The 2018 sheroes include boxing champion Nicola Adams, fashion designer and entrepreneur Vicky Martin Berrocal, chef Hélène Darroze, soccer player Sara Gama, actress and philanthropist Xiaotong Guan, conservationist Bindi Irwin, Wonder Woman filmmaker Patty Jenkins, snowboarding champion Chloe Kim, windsurfer Çağla Kubat, golfer Lorena Ochoa, designer and entrepreneur Leyla Piedayesh, volleyball champion Hui Ruoqi, ballerina Yuan Yuan Tan and journalist Martyna Wojciechowska. You can link to the accomplishments of all these women at the online news release.
These accomplished women join other Barbies inspired by women of note of past years, including gymnastics champion Gabby Douglas, film director Ava DuVernay, ballerina Misty Copeland, and fencing champion Ibtihaj Muhammad. Mattel started its Barbie sheroes series in 2015.
Now, a few of these dolls, such as the Barbie based on model and body activist Ashley Graham, who gained fame by breaking the stereotype of the skin-and-bones mannequin and being a “curvy model,” a term she prefers over “plus-size,” have more realistic proportions. There is some height difference, too, in these new models. But most of them have the dimensions that could still fit into all of the skinny Barbie fashions, from the slinky black sequined “Solo in the Spotlight” gown to every bikini Barbie ever wore to the pool in her Dream House.
Chicago Tribune columnist Heidi Stevens wasn’t thrilled with the look of the new dolls, saying, “they couldn’t house a vital organ among them.”
Remember those charts a few years back that showed how Barbie’s proportions would translate if she were a real woman? She’d have a 16-inch waist, according to one chart, which would be 4 inches thinner than her head and leave room for only half a liver. Her wrists would be 3.5 inches around, her ankles would be 6 inches around, and she’d likely have to walk on all fours.

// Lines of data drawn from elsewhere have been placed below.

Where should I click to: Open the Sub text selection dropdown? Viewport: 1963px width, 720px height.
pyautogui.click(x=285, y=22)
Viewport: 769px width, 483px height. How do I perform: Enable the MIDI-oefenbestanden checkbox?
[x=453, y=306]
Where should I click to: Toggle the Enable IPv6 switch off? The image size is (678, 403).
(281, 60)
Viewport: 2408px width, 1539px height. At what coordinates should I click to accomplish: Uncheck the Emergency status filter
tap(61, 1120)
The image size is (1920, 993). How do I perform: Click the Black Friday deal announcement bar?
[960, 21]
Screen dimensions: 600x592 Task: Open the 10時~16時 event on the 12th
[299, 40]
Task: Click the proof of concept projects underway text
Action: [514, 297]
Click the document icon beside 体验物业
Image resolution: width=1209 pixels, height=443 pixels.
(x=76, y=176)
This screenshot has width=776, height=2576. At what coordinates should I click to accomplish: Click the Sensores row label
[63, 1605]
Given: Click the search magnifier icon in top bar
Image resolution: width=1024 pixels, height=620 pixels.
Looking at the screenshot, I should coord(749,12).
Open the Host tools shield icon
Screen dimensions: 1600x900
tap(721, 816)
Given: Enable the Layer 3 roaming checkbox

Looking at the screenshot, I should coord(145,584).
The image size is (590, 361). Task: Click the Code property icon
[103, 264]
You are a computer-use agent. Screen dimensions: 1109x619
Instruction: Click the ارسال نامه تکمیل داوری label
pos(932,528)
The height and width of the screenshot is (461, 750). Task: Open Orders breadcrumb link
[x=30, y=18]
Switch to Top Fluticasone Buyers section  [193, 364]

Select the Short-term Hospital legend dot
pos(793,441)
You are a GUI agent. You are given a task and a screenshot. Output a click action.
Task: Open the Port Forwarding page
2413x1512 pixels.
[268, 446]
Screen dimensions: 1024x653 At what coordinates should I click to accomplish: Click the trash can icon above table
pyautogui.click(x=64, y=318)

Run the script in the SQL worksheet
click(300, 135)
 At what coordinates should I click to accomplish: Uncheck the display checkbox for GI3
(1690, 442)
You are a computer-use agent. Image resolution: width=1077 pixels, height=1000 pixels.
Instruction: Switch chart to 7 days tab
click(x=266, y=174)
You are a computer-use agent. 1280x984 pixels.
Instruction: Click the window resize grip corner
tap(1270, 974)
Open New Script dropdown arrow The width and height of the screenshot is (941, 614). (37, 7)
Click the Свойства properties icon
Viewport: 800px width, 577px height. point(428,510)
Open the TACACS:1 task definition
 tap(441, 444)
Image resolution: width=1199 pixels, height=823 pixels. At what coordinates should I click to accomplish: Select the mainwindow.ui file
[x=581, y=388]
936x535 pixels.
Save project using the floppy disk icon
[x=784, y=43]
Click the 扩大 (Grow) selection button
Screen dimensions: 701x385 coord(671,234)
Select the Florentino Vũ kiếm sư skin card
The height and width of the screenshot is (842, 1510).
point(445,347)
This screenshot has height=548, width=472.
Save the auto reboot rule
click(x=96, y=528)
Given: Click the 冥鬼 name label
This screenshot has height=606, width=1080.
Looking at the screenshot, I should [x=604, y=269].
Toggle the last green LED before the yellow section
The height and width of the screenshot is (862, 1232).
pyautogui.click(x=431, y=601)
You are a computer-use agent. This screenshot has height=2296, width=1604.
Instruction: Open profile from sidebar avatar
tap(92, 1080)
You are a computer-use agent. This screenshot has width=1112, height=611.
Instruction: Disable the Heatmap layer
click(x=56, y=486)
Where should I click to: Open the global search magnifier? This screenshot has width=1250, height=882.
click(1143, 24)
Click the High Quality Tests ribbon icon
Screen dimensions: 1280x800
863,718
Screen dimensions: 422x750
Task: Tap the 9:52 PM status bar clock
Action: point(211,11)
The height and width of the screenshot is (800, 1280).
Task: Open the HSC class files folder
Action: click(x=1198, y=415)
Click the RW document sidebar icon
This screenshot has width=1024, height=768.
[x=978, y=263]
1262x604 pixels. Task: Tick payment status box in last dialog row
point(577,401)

Which seem like some major impediments to the feats accomplished by Earhart, the first female aviator to fly across the Atlantic Ocean, Kahlo, a legendary artist, and Johnson, a mathematician hired by NASA to calculate the trajectory of the first American-manned flight into space. …
Creating the Inspiring Women dolls ($29.99 each) with more realistic proportions would have meant other Barbie clothing and accessories wouldn’t fit them, which may have struck designers as limiting.
But it would have been symbolic and powerful to use this new series as a line in the sand — a moment to say, “Real women in history deserve realistic body types. Here you go.”